▼

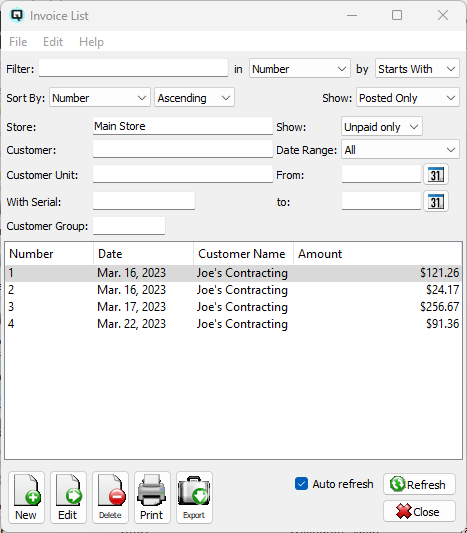Click the Delete invoice icon

(110, 497)
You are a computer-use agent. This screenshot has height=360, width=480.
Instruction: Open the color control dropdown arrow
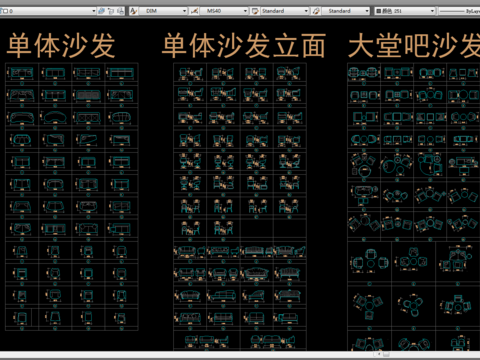click(432, 11)
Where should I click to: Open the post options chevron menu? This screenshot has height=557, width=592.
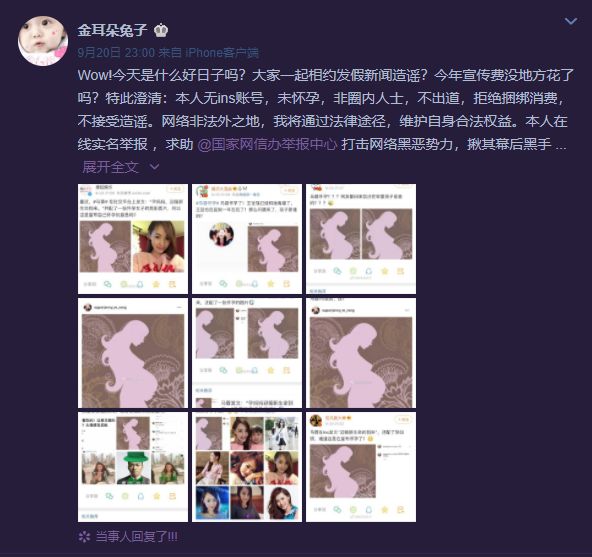click(x=570, y=21)

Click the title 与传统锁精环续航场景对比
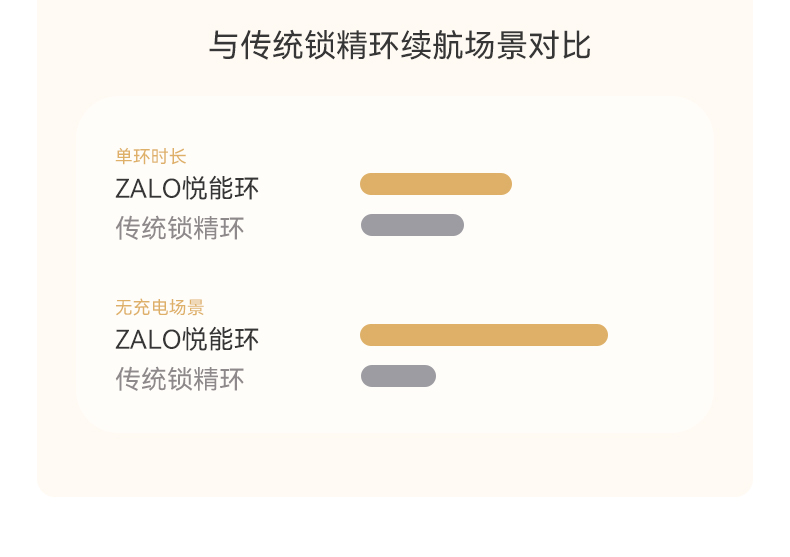(399, 46)
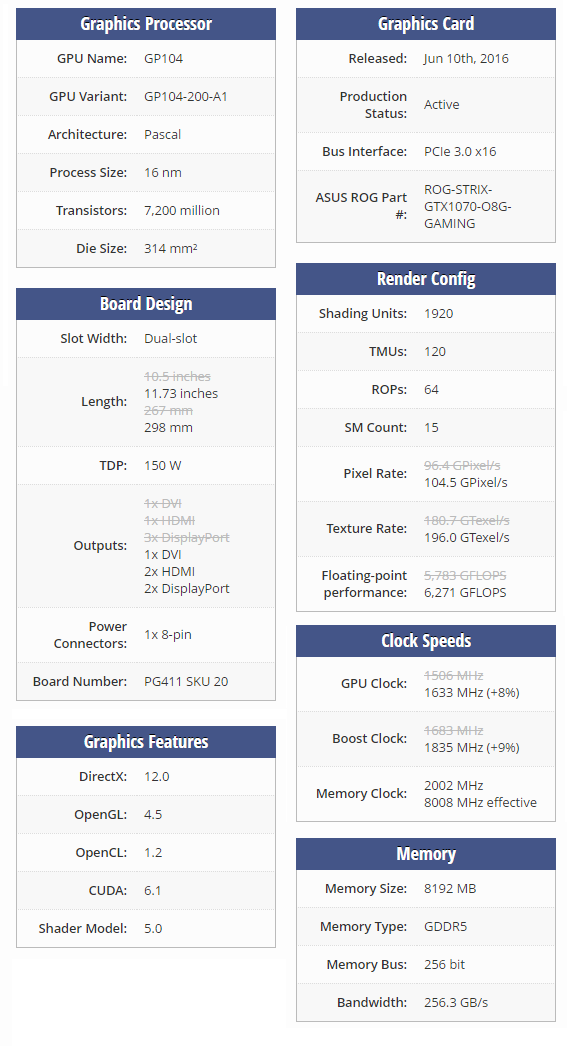567x1046 pixels.
Task: Select the 1835 MHz boost clock value
Action: (472, 748)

▲

[Task instructions]:
Pick up at the line that holds "Instruction: Open the" and restate each line, word for word, through the last line of the entries. Include both end lines but none of the pictures.

[Task output]:
Instruction: Open the color control dropdown arrow
click(432, 11)
Where should I click to: Open the post options chevron menu? This screenshot has height=557, width=592.
click(x=570, y=21)

Click the title 与传统锁精环续航场景对比
(399, 46)
567x1046 pixels.
Task: Select the 1835 MHz boost clock value
Action: (472, 748)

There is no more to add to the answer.